Вчера мне позвонила сюда Юля, что все переводы Иосифа велено в сборнике восстановить. Таков звонок – приказ. Трус и гад Косолапов (вместе со своим покровителем Семичастным) съел гриб.
А сегодня, когда Марина привезла Деду «Правду» со статьей Румянцева об интеллигенции, либерализм в деле с переводами Иосифа сделался понятен45
. Мое письмо нежданно-негаданно попало в самую точку.А может быть тут еще сработал мой разговор с Алексиным, которого я просила позондировать Михалкова?
А может быть тут еще письмо Суркова и Сартра куда-то наверх, о чем мне вчера сообщила Юля?
Нет, ей некуда позвонить.
Вчера – звонок и старческий голос нашей старушки47
:– В субботу, 4-го, дело пересмотрено, он свободен…
Сегодня – капля яда.
Лев Зиновьевич пошел сам в Верховный Суд РСФСР. Приговор отменен только в части срока; вместо 5 лет – 1 год 5 месяцев (т. е. отбытое наказание) – значит, все-таки он в чем-то виноват был? в чем же? значит, прописки в Ленинграде ему не дадут – и Толстиков, Лернер и Прокофьев снова могут сделать с ним что хотят…
Все гадают: чье вмешательство побудило Верховный Суд наконец рассмотреть дело?
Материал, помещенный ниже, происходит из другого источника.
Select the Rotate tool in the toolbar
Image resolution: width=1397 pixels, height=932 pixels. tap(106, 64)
Я думаю – капля долбит камень. Фрида своею записью докричалась до целого мира. На нас Толстиков может плевать. А на Сартра и Европейское Содружество ему плевать не позволяют. А Сартр, говорят, написал Микояну, что в октябре писатели содружества съедутся в Париже и там разговор о Бродском пойдет непременно…48
Фридочка, вот что вы сделали своими маленькими сильными руками…
Я дала ему телеграмму.
Я попрошу известинцев позвонить в Архангельскую область, куда 9/IX Верховный Суд послал свое решение.
Только что ушел от меня.
Освобожден. В Ленинграде еще не был. Приехал сначала сюда, говорит – чтобы получить деньги в Гослите.
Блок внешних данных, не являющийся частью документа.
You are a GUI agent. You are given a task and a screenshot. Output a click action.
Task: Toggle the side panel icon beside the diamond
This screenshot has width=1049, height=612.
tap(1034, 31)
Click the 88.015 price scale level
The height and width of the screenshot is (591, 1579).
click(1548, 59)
Иосиф. Тот, кого не дождалась Фрида. Не я имела право обнять его в дверях, и жарить ему яичницу, и смотреть, как он ест…
Но – выпало это мне. И я старалась радоваться, и мне это почти удавалось.
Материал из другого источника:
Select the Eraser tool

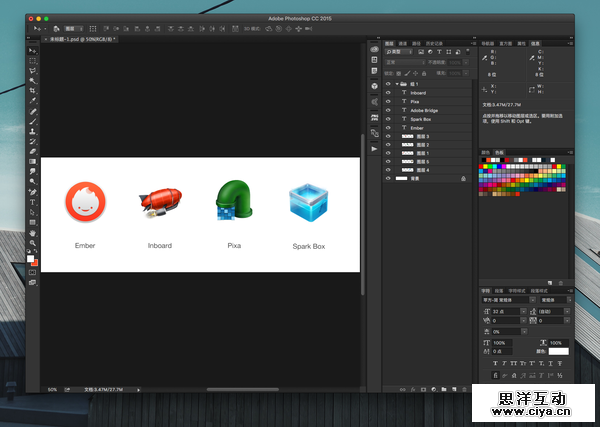(32, 151)

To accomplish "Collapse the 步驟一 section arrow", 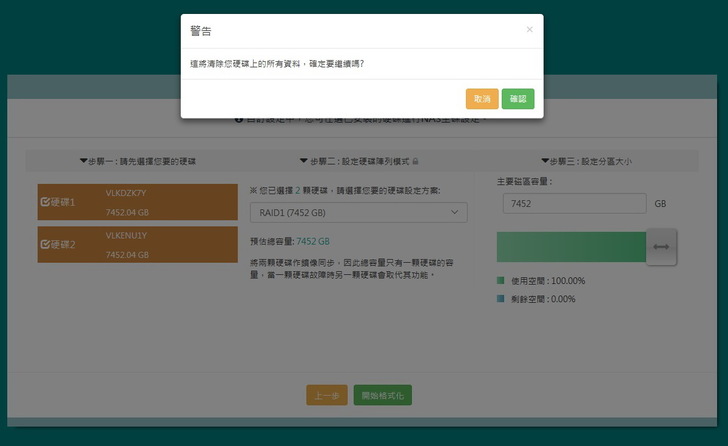I will click(x=84, y=161).
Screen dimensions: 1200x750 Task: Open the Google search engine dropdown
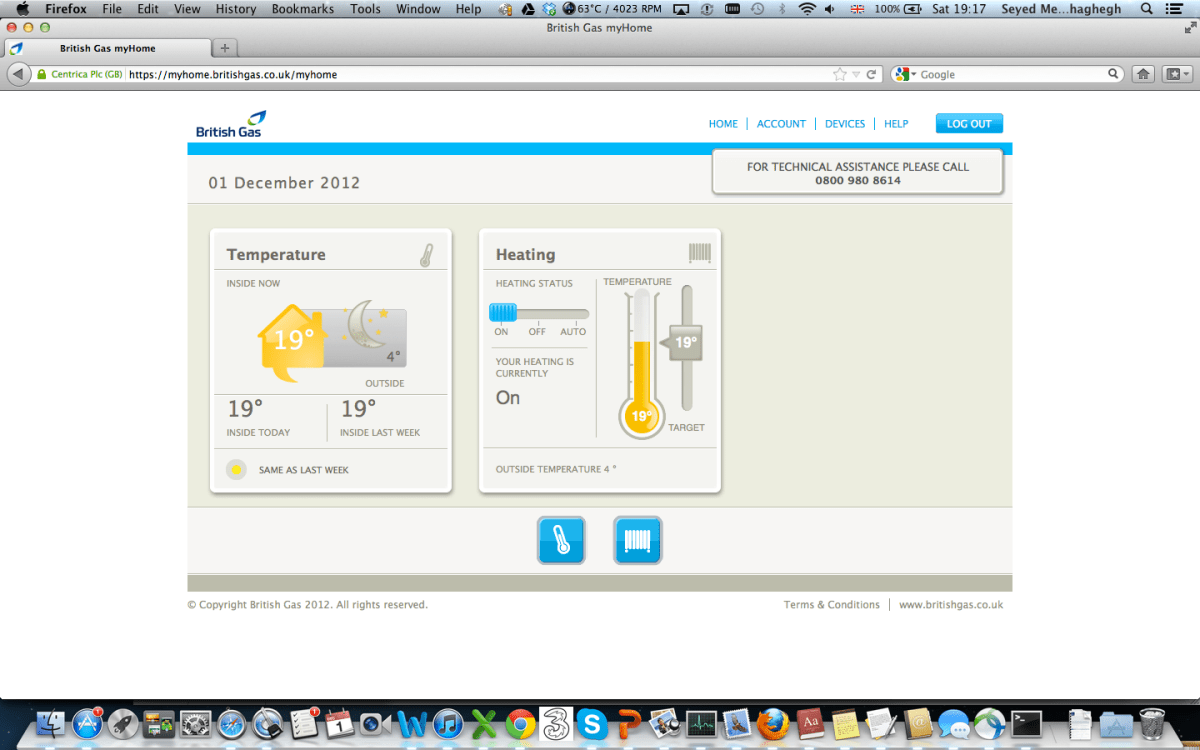(906, 74)
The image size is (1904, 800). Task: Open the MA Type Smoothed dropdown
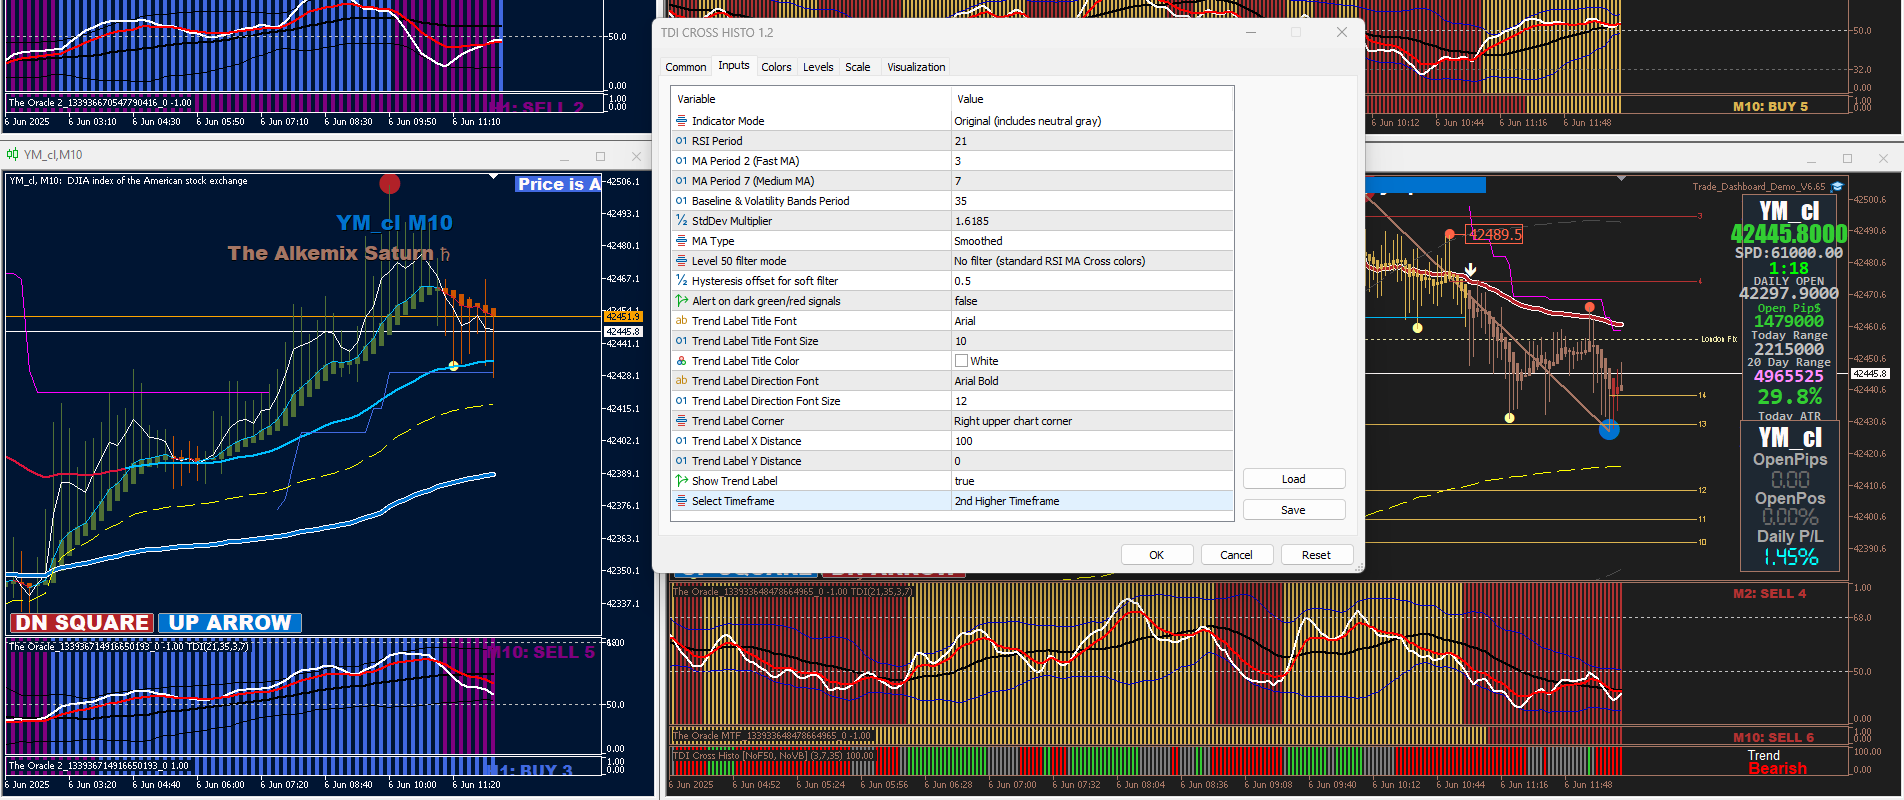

Он как-то еще вырос и поширел. Большой, будто сильный. Но нет, болезнь видна: не кончает фраз, бегает по комнате, все время крутит пальцами…
Мы вместе звонили в Ленинград: Анне Андреевне. И его тетушке.
Очень плохо одет. Но и это его не портит.
Доброта, простодушие, ум, дурной нрав – ребячливость – прямой поэт.
Читал стихи – но бросал, забывал их…
Теперь предстоит Ленинград и последний барьер: прописка.
Хочет, прописавшись в Ленинграде, ехать в Таллин.
Зашла Юля. Подавая ей ее клетчатое пальто, Иосиф сказал:
– Все в клетку, как тюремная решетка!
Стараюсь догадаться, как поступила бы Фрида. Иосиф освобожден, но не реабилитирован. Решение Суда РСФСР (несомненно, под воздействием Толстикова) вопиющее: освободить как психически неполноценного. (А не как оклеветанного!)
Думаю – надо укрепить его благополучие, т. е. чтоб он был прописан, стал членом Группкома переводчиков и пр., а потом – а потом, когда страсти улягутся, – подумать.
Сегодня я постараюсь дозвониться Эткинду или Грудининой.
Иосиф звонил мне из Ленинграда в Москву и повторял, что у него все хорошо: прописан на год; в Группком, вероятно, примут… Но за сорок минут до моего отъезда позвонил Толя и сказал, что нужна характеристика от К. И. Мне пришлось поручить создать шпаргалку и съездить к Деду Копелевым; они сделают это хуже, чем я, и я тревожусь.
Завтра Иосиф ко мне приедет. (Имя, звук, тревога, обратившаяся в человека!) Я хочу поговорить с ним о его дальнейшей жизни. Дело в том, что даже если ему дадут сейчас гору переводов – деньги воспоследуют не раньше, чем через год…
Подарю ему Фридину фотографию (от Гали и Саши) и свое «Над гробом».
Меня огорчает, что ближайшие «соратники» – Копелевы, Гнедины – считают наши бродские дела конченными… Это не по-Фридиному: судьба его еще не устроена.